# DOCUMENT SEGMENT:

========================================================================

Runner Images
Runner images are lightweight AIKit images that download models at container startup instead of embedding them at build time. This is useful when you want a single reusable image that can serve different models without rebuilding.
Pre-built Runner Images
Pre-built runner images are available at ghcr.io/kaito-project/aikit/runners/:
| Image | Description |
|---|---|
ghcr.io/kaito-project/aikit/runners/llama-cpp-cpu:latest | CPU-only llama.cpp runner (amd64, arm64) |
ghcr.io/kaito-project/aikit/runners/llama-cpp-cuda:latest | CUDA + CPU fallback llama.cpp runner (amd64) |
ghcr.io/kaito-project/aikit/runners/diffusers-cuda:latest | CUDA diffusers runner (amd64) |
ghcr.io/kaito-project/aikit/runners/vllm-cuda:latest | CUDA vLLM runner (amd64) |
Quick Start
Pass a model reference as a container argument:
# Direct URL to a specific GGUF file (recommended)
docker run -p 8080:8080 ghcr.io/kaito-project/aikit/runners/llama-cpp-cpu:latest \
https://huggingface.co/unsloth/gemma-3-1b-it-GGUF/resolve/main/gemma-3-1b-it-Q4_K_M.gguf
# HuggingFace repo (downloads all GGUF files in the repo)
docker run -p 8080:8080 ghcr.io/kaito-project/aikit/runners/llama-cpp-cpu:latest \
unsloth/gemma-3-1b-it-GGUF
# With GPU support
docker run --gpus all -p 8080:8080 ghcr.io/kaito-project/aikit/runners/llama-cpp-cuda:latest \
https://huggingface.co/unsloth/gemma-3-1b-it-GGUF/resolve/main/gemma-3-1b-it-Q4_K_M.gguf
For HuggingFace repos with many quantization variants, use a direct URL to a specific file to avoid downloading all variants.
Then query the model:
curl http://localhost:8080/v1/chat/completions \
-H "Content-Type: application/json" \
-d '{"model": "gemma-3-1b-it-Q4_K_M", "messages": [{"role": "user", "content": "Hello!"}]}'
The model name in the API request is the GGUF filename without the .gguf extension.

========================================================================

Page and screen pointing data:

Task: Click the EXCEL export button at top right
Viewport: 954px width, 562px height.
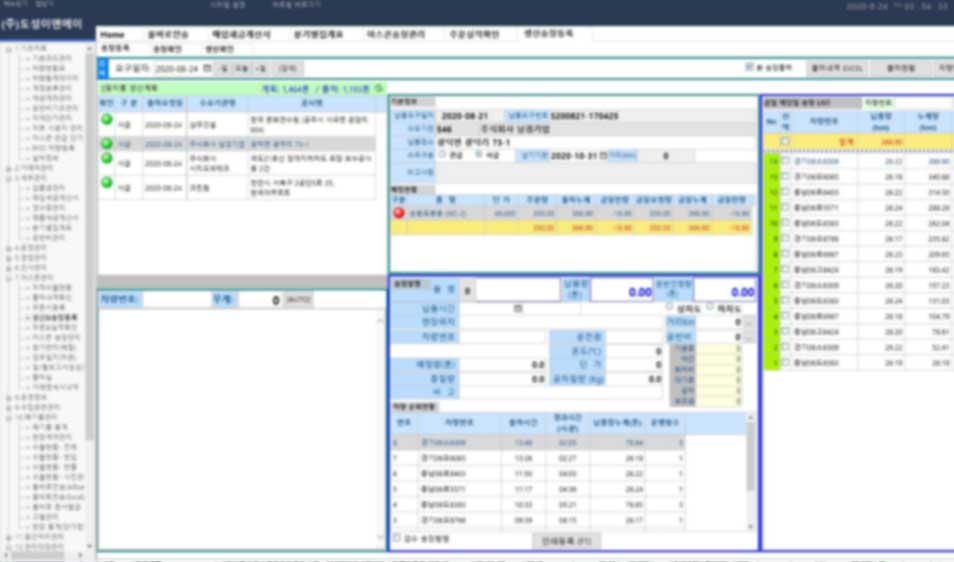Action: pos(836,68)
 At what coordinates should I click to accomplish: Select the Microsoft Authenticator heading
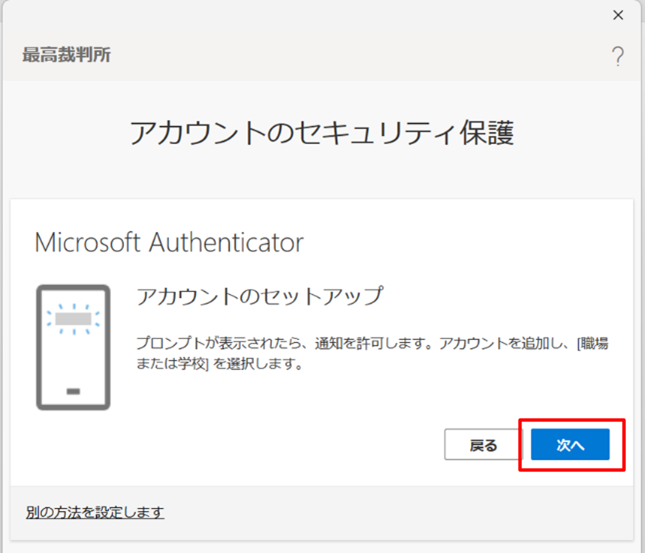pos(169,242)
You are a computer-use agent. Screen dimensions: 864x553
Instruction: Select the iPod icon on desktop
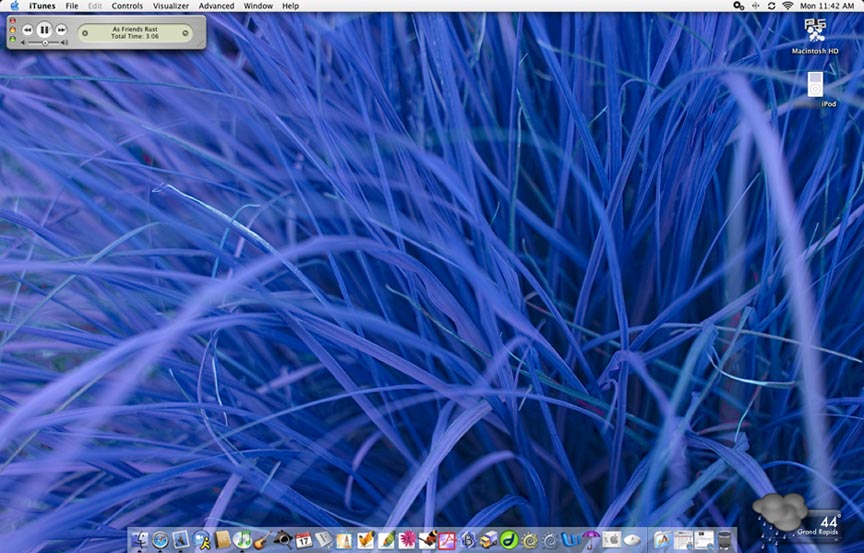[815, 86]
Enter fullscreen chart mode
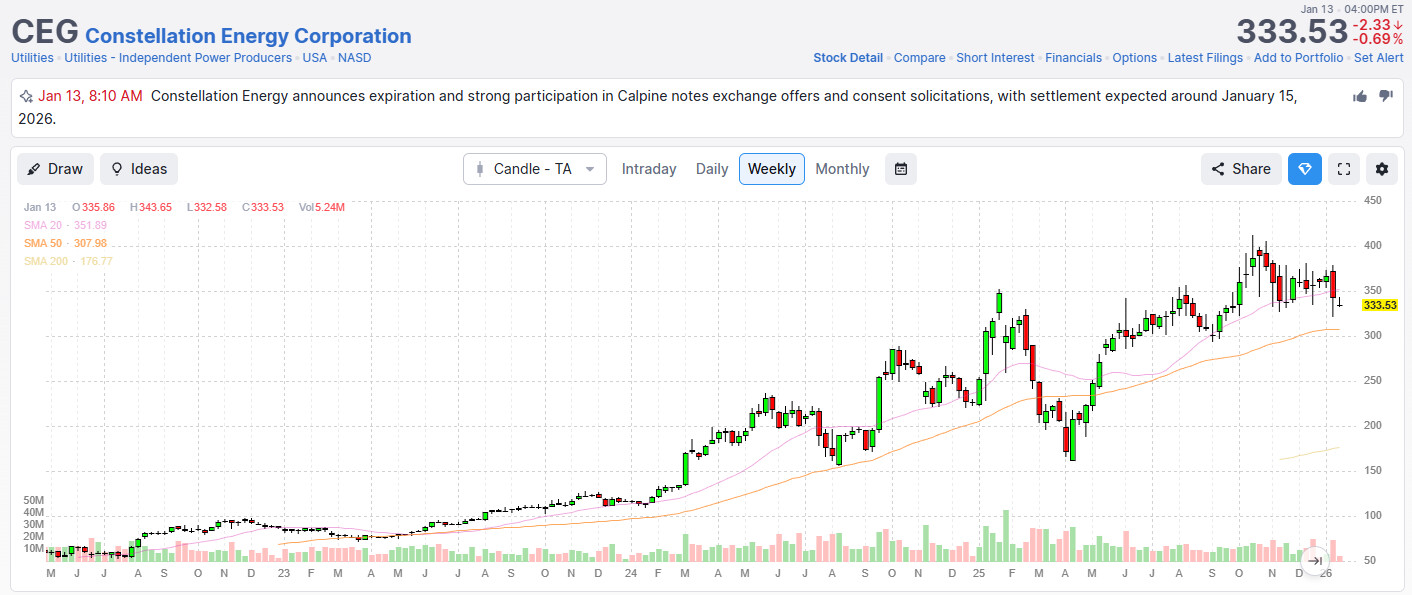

========================================================================

# EXERCISE TASKS:
1. List every pre-built runner image named in the Runner Images text, giving each full image reference.
2. Write out the part of the Runner Images text that begins at the words "Then query the" and stops after the words "the .gguf extension.".

# RESPONSES FOR EACH TASK:
1.
- ghcr.io/kaito-project/aikit/runners/llama-cpp-cpu:latest
- ghcr.io/kaito-project/aikit/runners/llama-cpp-cuda:latest
- ghcr.io/kaito-project/aikit/runners/diffusers-cuda:latest
- ghcr.io/kaito-project/aikit/runners/vllm-cuda:latest

2.
Then query the model:
curl http://localhost:8080/v1/chat/completions \
-H "Content-Type: application/json" \
-d '{"model": "gemma-3-1b-it-Q4_K_M", "messages": [{"role": "user", "content": "Hello!"}]}'
The model name in the API request is the GGUF filename without the .gguf extension.